We’re proud to have recently enrolled some of our customer-facing team on Mandarin lessons so they can foster better communication with growing number of visitors from China – one of 15 Highland businesses taking part in the scheme.

All of the above has more chance of being achieved with the recent announcement that the Visit Inverness Loch Ness Tourism BID has been extended for a further five years. This investment is well placed to support hotels, guesthouses, self-catering, visitor attractions, restaurants, ­outdoor activity providers and more.

Scotland is a small nation competing with major destinations worldwide, so it’s vital we have the same levels of support to continue to grow our offering in a sustainable way.

Of course, it’s impossible to write this without mentioning Brexit.

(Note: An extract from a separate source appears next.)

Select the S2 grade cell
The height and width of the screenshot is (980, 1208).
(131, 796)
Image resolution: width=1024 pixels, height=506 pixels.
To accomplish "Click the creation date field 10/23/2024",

It remains unclear what will happen even in a few days, never mind a few months’ time, or what the wider repercussions for the tourism industry will be. But for now, we must rally together to ensure we’re in a position to achieve sustainable growth without compromising on standards. We’re a country with a true fighting spirit, and I have no doubt we’ll succeed.

Freda Newton MBE, managing director, Loch Ness by Jacobite.